As assurance becomes more routine, it may be worth pausing to reflect on whether execution, scope, and reported assurance levels remain coherently aligned.
Sharing a governance reflection below.
Internal Control over Financial Reporting (ICFR) is now firmly embedded in Nigeria’s financial reporting framework under the oversight of the Financial Reporting Council of Nigeria (FRCN). As ICFR assurance becomes more routine, a natural governance question arises for Boards, CFOs, and Audit Committees: does the way ICFR assurance is being executed reflect the assurance level ultimately reported?
This is not a technical debate, but rather, it is a governance consideration that goes directly to proportionality, cost discipline and expectation setting between auditors and Boards, and the credibility of what ICFR assurance communicates to the market.
The Significance of the Limited Assurance Starting Point
From inception, ICFR assurance in Nigeria was deliberately framed as a limited assurance engagement under ISAE 3000 (Revised).
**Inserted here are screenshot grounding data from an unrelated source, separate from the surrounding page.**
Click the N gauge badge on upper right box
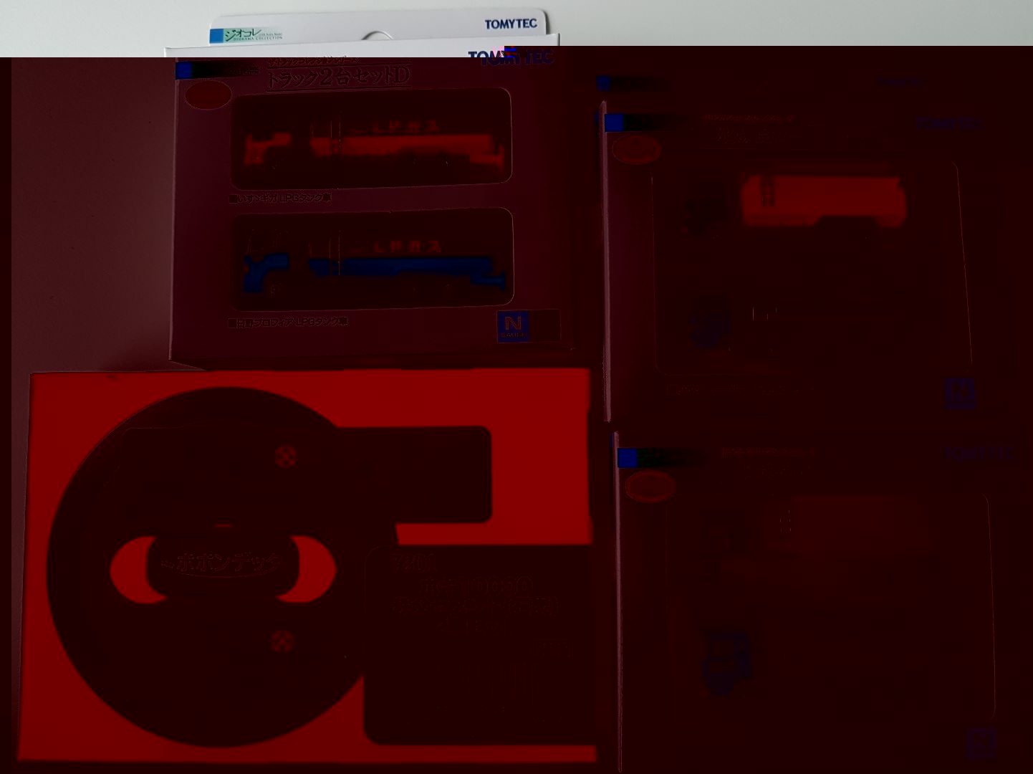1033x774 pixels. 960,393
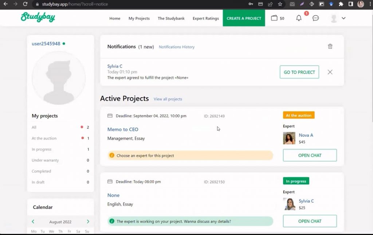Go to previous month in calendar
Viewport: 373px width, 235px height.
[33, 222]
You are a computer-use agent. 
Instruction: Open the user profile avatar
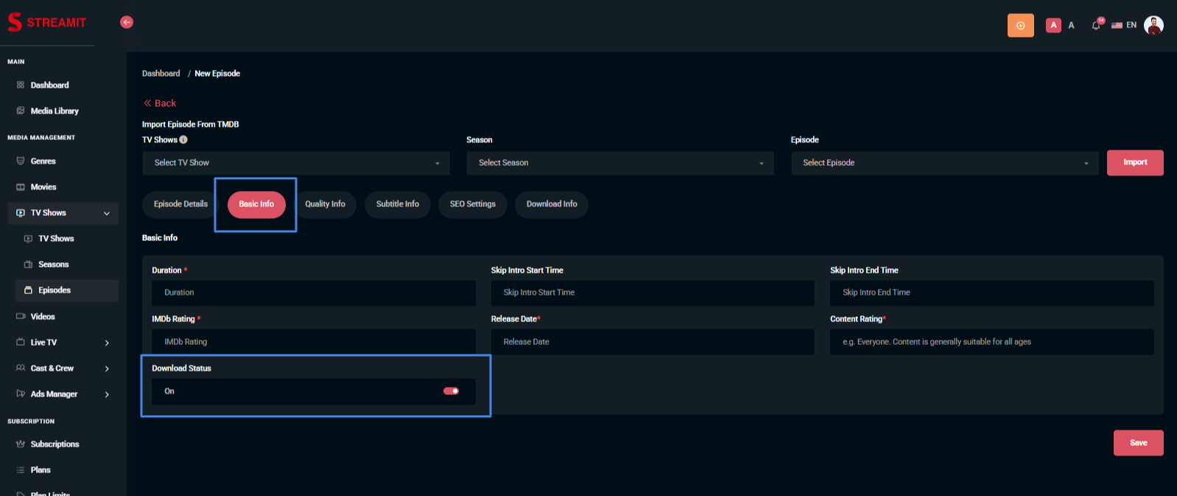click(1153, 25)
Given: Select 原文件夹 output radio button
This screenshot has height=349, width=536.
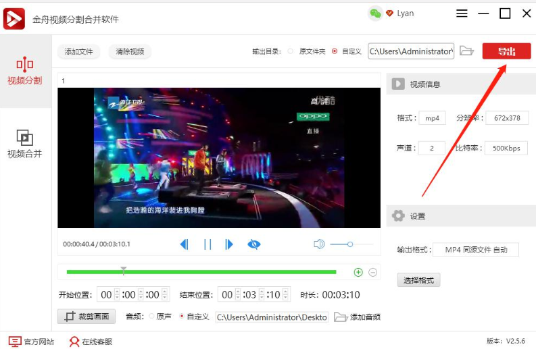Looking at the screenshot, I should pyautogui.click(x=291, y=51).
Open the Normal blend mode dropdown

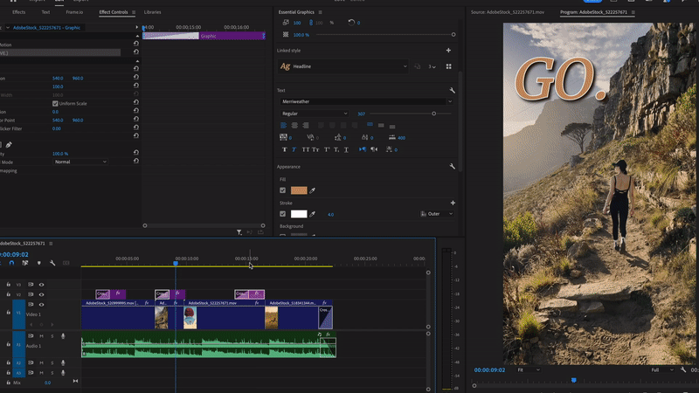pos(80,162)
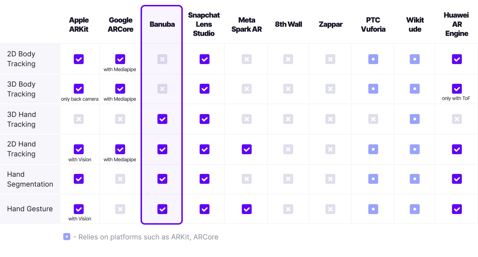Click Meta Spark AR 2D Hand Tracking checkmark

click(247, 149)
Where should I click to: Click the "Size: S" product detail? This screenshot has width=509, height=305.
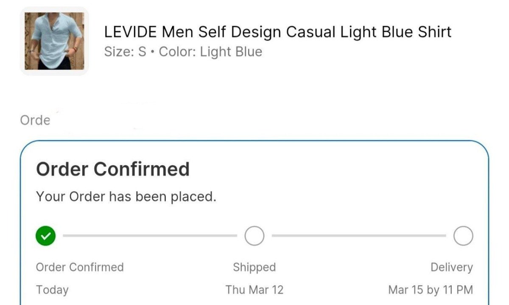pos(125,52)
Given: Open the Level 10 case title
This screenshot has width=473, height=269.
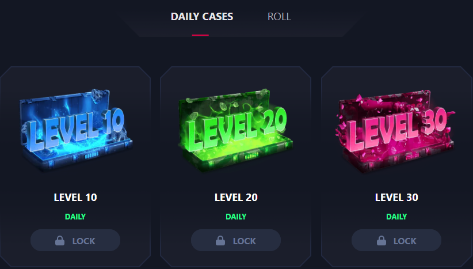Looking at the screenshot, I should pos(75,198).
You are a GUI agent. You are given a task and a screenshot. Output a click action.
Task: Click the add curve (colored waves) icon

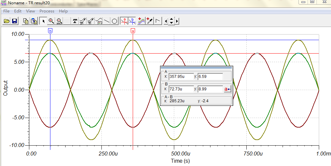(142, 21)
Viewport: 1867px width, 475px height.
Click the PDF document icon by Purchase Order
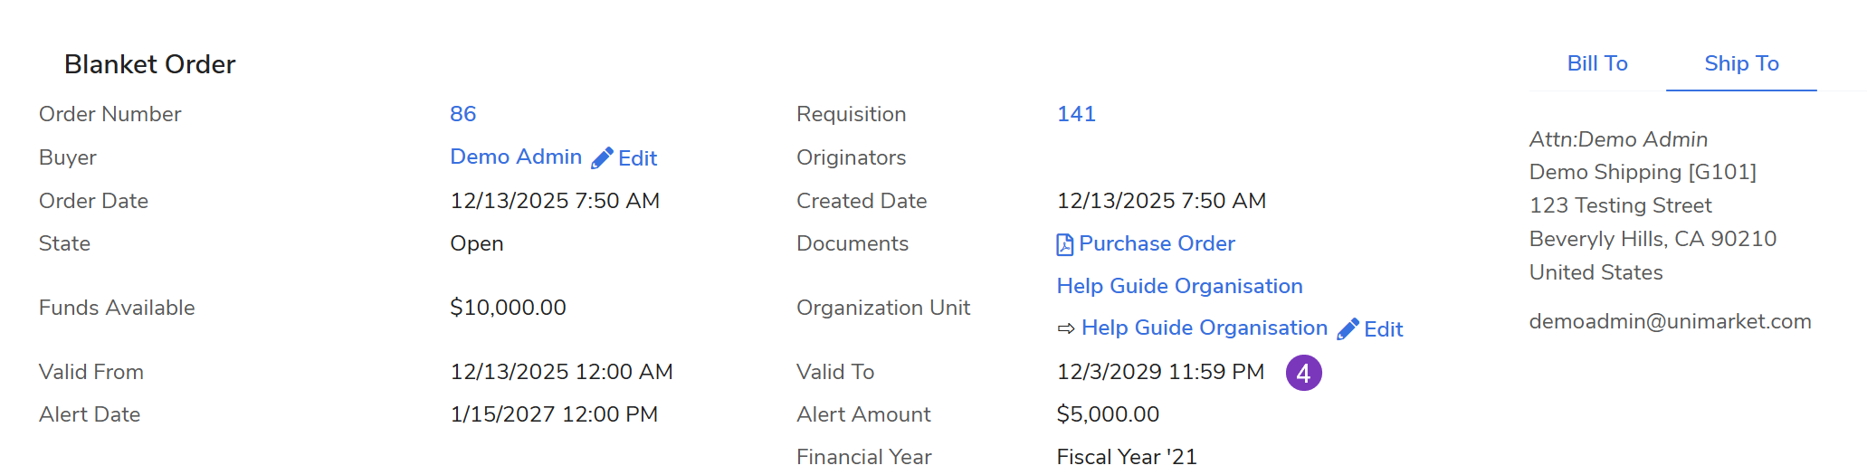(x=1065, y=244)
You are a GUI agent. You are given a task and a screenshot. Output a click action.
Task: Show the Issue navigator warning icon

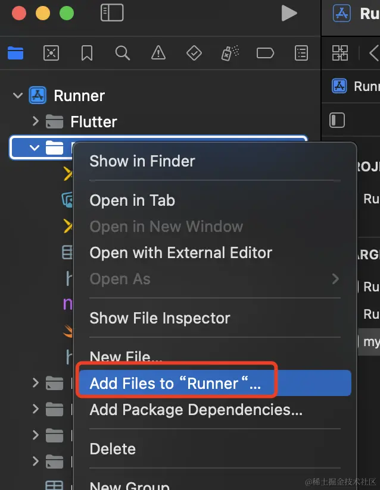[158, 54]
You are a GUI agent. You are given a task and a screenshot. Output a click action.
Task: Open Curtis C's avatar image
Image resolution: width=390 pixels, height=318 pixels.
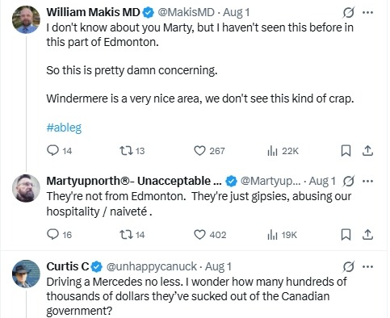[26, 274]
That design reflected regulatory judgement balancing improved governance oversight against market readiness, implementation burden, and cost efficiency.
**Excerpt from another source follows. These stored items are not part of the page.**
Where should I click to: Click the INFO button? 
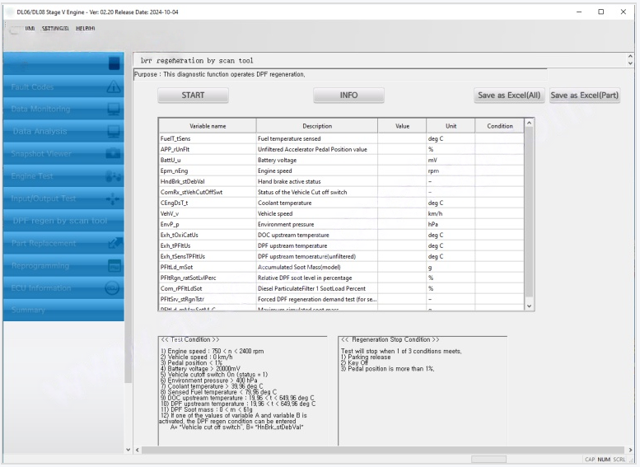pos(348,96)
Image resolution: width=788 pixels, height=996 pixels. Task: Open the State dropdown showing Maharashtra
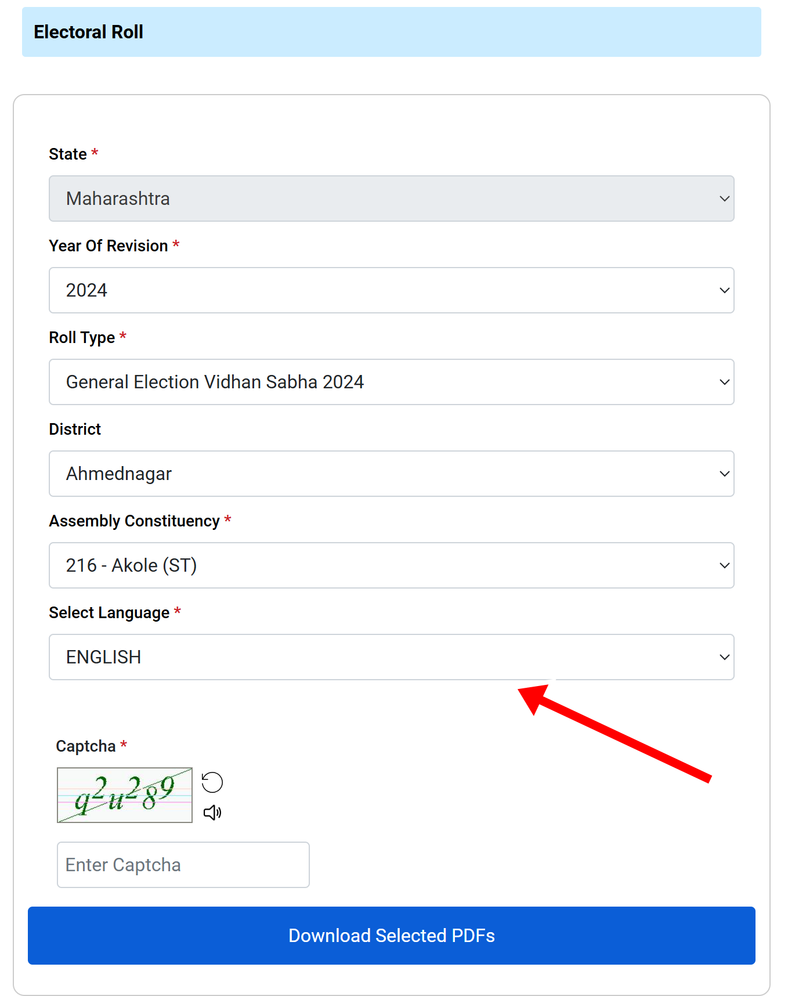click(392, 199)
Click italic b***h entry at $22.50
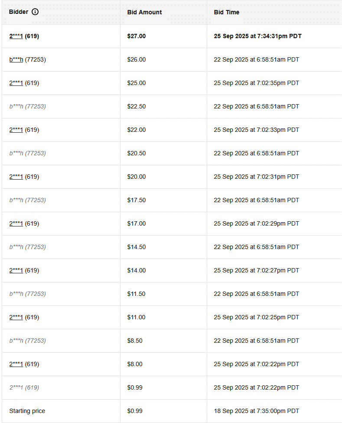 coord(27,107)
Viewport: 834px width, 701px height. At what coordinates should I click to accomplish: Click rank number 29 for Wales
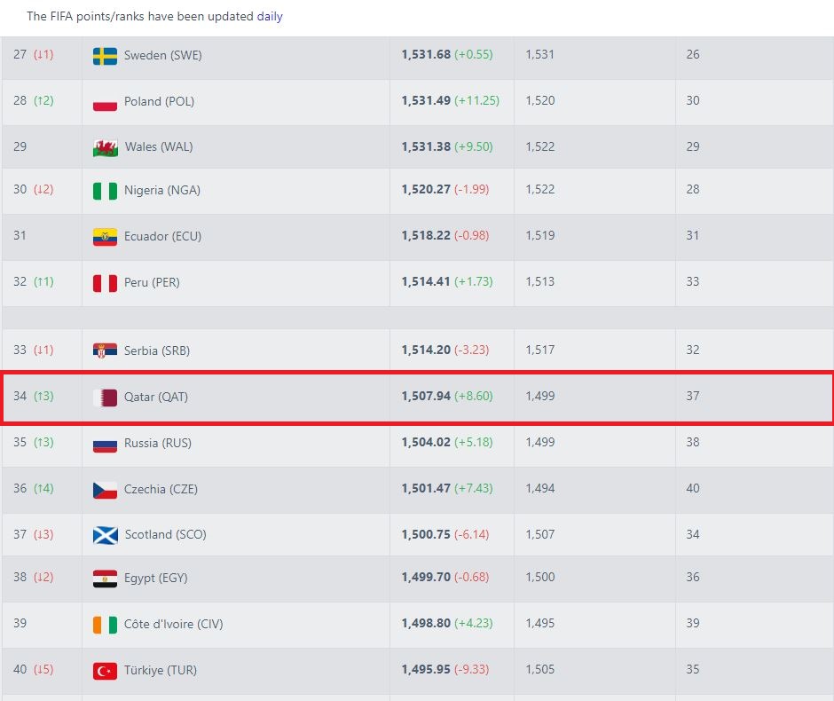coord(20,146)
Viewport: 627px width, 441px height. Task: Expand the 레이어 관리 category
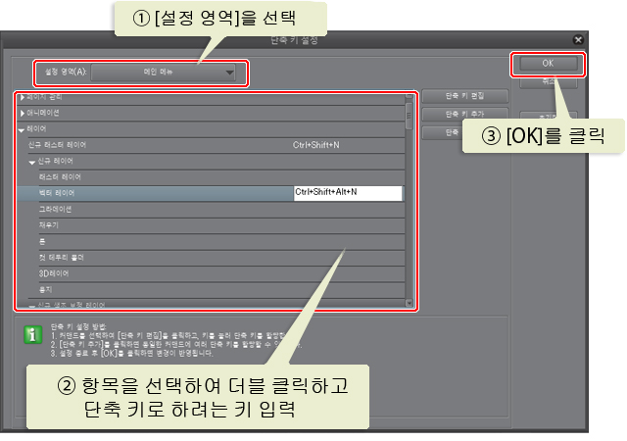(x=23, y=97)
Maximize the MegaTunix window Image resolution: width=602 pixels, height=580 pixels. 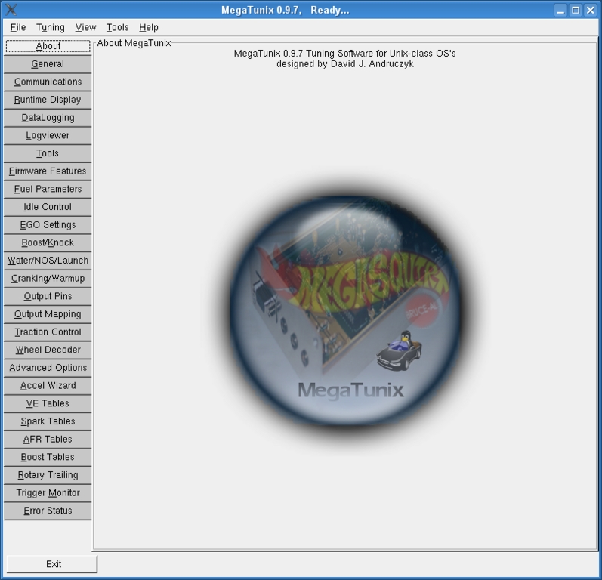click(x=575, y=10)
A limited assurance model is intended to:
- provide moderate assurance in negative form, using procedures less extensive than those required for reasonable assurance; and
- avoid conclusions that imply sustained operating effectiveness comparable to US SOX style regimes.
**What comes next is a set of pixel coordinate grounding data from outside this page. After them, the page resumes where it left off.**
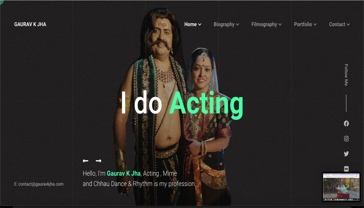The width and height of the screenshot is (364, 208).
Task: Open the Facebook profile icon
Action: coord(346,124)
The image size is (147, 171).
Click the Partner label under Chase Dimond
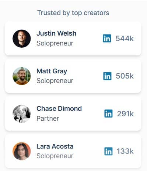point(48,119)
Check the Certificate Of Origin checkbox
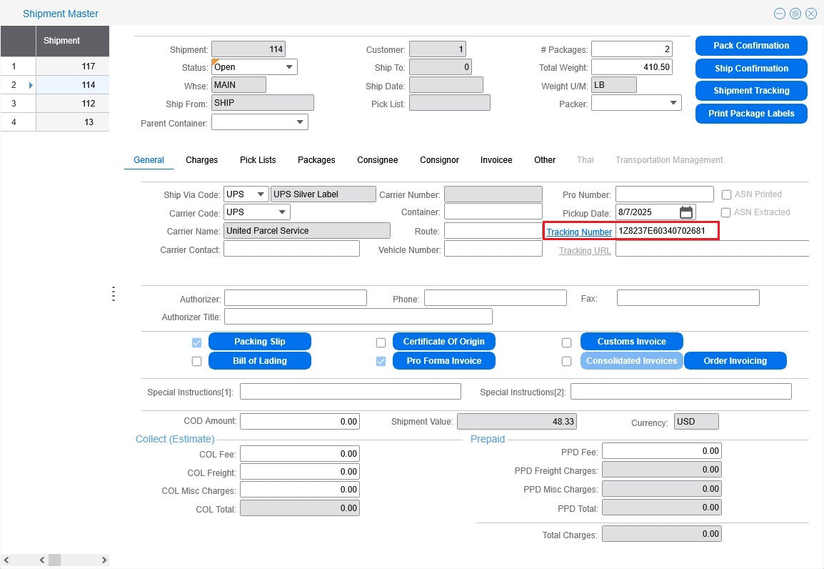Screen dimensions: 824x569 click(381, 342)
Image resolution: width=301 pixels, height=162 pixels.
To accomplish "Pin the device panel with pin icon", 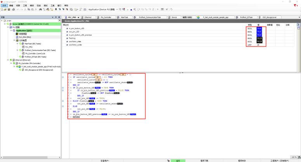I will 56,17.
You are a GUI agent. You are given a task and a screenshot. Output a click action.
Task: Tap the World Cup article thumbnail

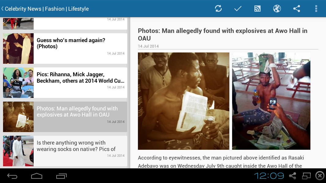point(18,83)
This starting logic is important, as it defines both what ICFR assurance is designed to achieve and what it is not.
What the Independent ICFR Attestation Report Signals
Independent ICFR attestation reports consistently emphasize three elements:
- negative form conclusions (“nothing has come to our attention…”).
- explicit acknowledgment that procedures performed are less extensive than those required for reasonable assurance; and
- clear differentiation between limited and reasonable assurance.
These disclosures are not incidental. They establish the boundary conditions of the engagement and shape market expectations about the level of comfort being provided.
From a governance perspective, this framing naturally prompts a simple question: should the experience of an ICFR review materially exceed what the final report itself can support?
Where Practical Tensions Arise
In practice, ICFR engagements often involve procedures that feel more extensive than what stakeholders typically associate with limited assurance. Operating effectiveness activities are frequently embedded within ICFR workstreams.
Such procedures are well understood and entirely appropriate when used deliberately to support audit reliance strategies under ISA 330. However, they serve a specific audit objective and are not intrinsically required to support a negative assurance of ICFR conclusion.
This raises a legitimate governance reflection:
If an ICFR engagement culminates in a limited assurance conclusion regardless of whether operating effectiveness exceptions are identified, how should Audit Committees interpret the role and necessity of those procedures?
The issue is not whether such work can be performed, but whether it is essential to the assurance outcome being reported.
Proportionality, Cost, and Clarity
As ICFR becomes more embedded, Boards and management increasingly bear the cost of ongoing assurance activity. With that comes a fiduciary obligation to ensure proportionality.
From a governance standpoint:
- assurance scope should be clearly traceable to stated objectives.
- methodology choices should be distinguishable from mandatory requirements; and
- cost should align with the level of assurance ultimately expressed to the market.
Where these lines blur, there is a risk that ICFR assurance evolves through habit rather than deliberate governance intent.
A Forward-Looking Question for the Nigerian Market
The evolution of practice also raises a broader policy question—one that may become unavoidable over time:
If ICFR execution increasingly resembles reasonable assurance behaviour in substance, should the assurance level remain limited in form?
Conversely, if limited assurance remains the intended endpoint, what additional discipline is required to ensure that execution remains consistent with that intent?
These are not questions for auditors alone. They fall squarely within the responsibility of regulators, Audit Committees, and Boards charged with safeguarding reporting integrity and cost efficiency.
Closing Reflection
ICFR assurance should mean exactly what it states in the report — no more, no less.
As ICFR practices mature, the real test of governance will not be how much work is performed, but how deliberately assurance scope, assurance level, and cost are aligned. When execution quietly exceeds what reporting can support, clarity is lost, accountability weakens, and value becomes harder to demonstrate.
For CFOs and Audit Committees, the task ahead is neither resistance nor automatic acceptance. It is intentional oversight returning to first principles, interrogating scope with precision, and ensuring that ICFR assurance evolves as a disciplined governance tool, not a matter of habit or momentum.
In that discipline lies both credibility and confidence.